On Python speed
As an engineer, I write a lot of small python programs as tools for specific tasks. Generally, these are not large programs. Most of them are below 100 lines of code (“LOC”, as measured by cloc), although there are a few in the 300−400 LOC range.
In this article, I will present some observations about these, and draw some conclusion from them.
The reason I write these tools is because they extend my capabilities. For example, I wrote a set of scripts that process several thousand pages of material safety data sheets and legislative documents to evaluate a list of chemical mixtures for dangers and legal restrictions. This has to be done twice a year, in lockstep with the changes in legislation. The run time of this collection of scripts is about 7 seconds. Doing the same by hand doesn’t bear thinking about.
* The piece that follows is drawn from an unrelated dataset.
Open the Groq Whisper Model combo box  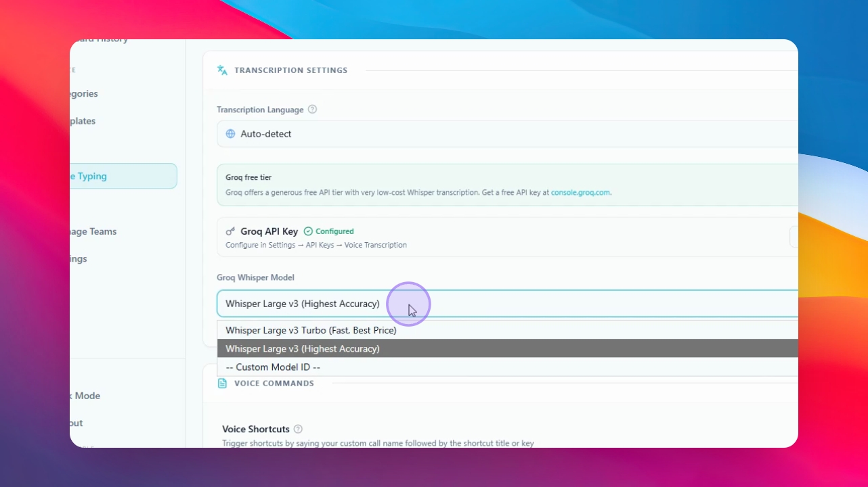pyautogui.click(x=507, y=304)
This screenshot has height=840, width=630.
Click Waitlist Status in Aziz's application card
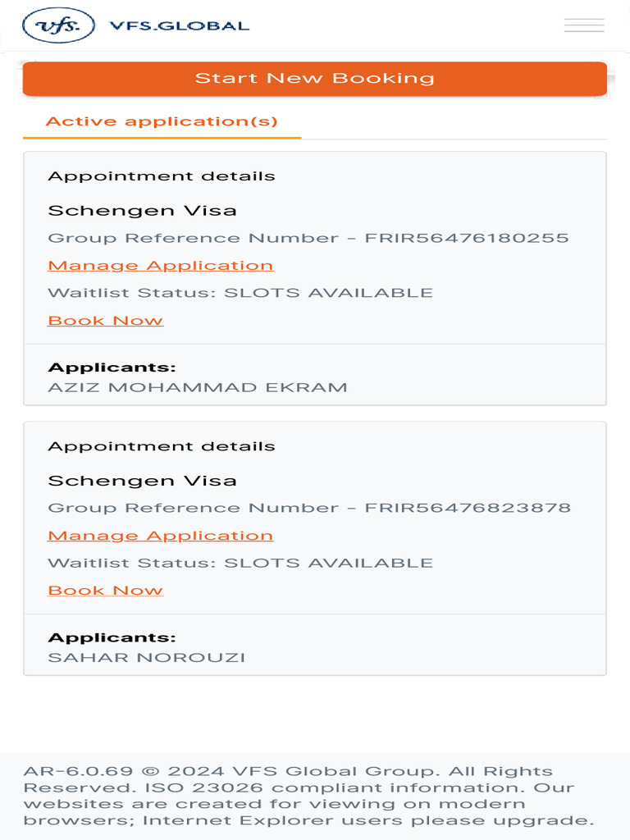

Not only would it take multiple days each time, it would be tedious and error-prone for a human. This collection of scripts grew over time. In total I estimate it took me a couple of days to write them. This is much less then the time it would take me to do this by hand.
Observation 1: For most of my programs, the time needed to write the program far exceeds the run time. But even so, the potential savings still make it worth doing.
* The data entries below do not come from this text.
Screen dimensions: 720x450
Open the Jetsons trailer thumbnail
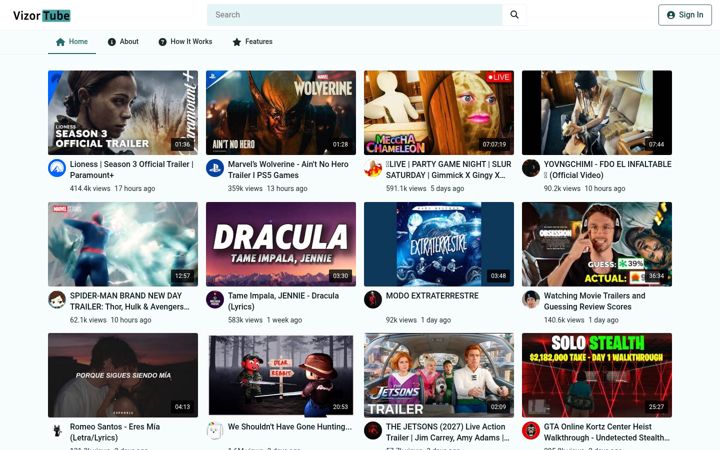coord(439,375)
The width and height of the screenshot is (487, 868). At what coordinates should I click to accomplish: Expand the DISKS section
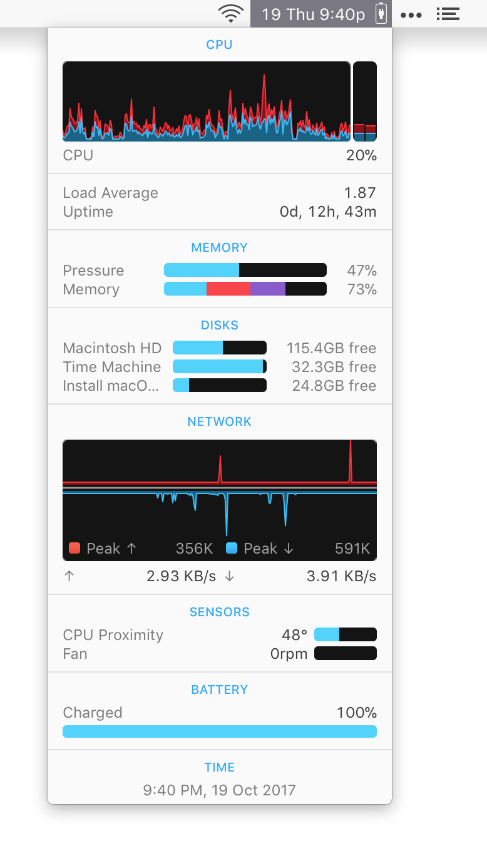click(x=219, y=325)
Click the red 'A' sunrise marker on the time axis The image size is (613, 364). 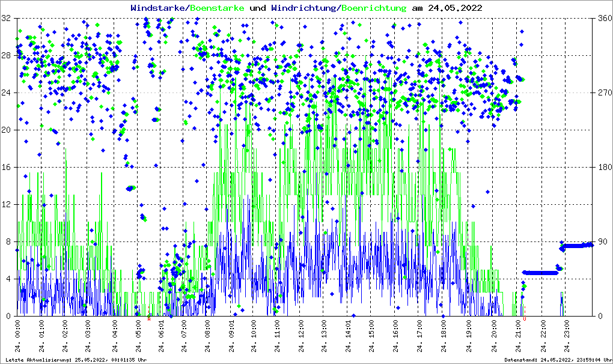click(149, 319)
Conclusion 1: In this situation, programmer productivity is key. With its built-in data-structures, dynamic typing and automatic memory management, Python is a relatively easy language to program in. It also has a broad standard library and lots of available modules.
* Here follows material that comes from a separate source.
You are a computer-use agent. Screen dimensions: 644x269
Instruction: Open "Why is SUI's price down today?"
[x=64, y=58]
Observation 2: Many of these tools are written for a specific purpose and are only used a couple of times.
Conclusion 2: Because of the disparity between writing time and run time, such tools are generally not worth optimizing.
The run time of my programs is generally measured in seconds rather than minutes. Although I have to admit that the programs where I thought it worth it have been profiled and optimized.
In general I tend to save my optimization efforts for programs that are used often. Especially those that have to process large amounts of data.
Observation 3: It is often possible to significantly increase the speed of Python programs. See the ones I’ve profiled.
Conclusion 3: If your program is too slow, chances are you’re doing
something wrong.
.. E.g. if you have to do repeated look-ups often? Try @functools.cache
.
In my Python port of John Walker’s ent
program, the variant using numpy
is
around ten times faster than the one without it.
Observation 4: Extensions written in C/C++ or FORTRAN offer significant speed
increases over “pure” Python.
Around half of all the Python scripts I’ve written uses numpy
.
Conclusion 4: Look for a suitable extension for your problem. Need to
crunch numbers? Use numpy
.
Overall conclusion
Python is not a systems programming language like C, or a mathematics powerhouse like FORTRAN. And it doesn’t pretend to be.
As the FAQ states:
Python is a high-level general-purpose programming language that can be applied to many different classes of problems.
In my work, Python’s speed has turned out to be mostly irrelevant. It is fast enough for the things I use it for. The same goes for a lot of the general purpose programming that it is used for, I suspect.
And for more performance-hungry applications, extensions like numpy
can
help a lot.
That is not to say I don’t appreciate the developers’ efforts to make it faster. That work only extends the range of problems that Python can be used for.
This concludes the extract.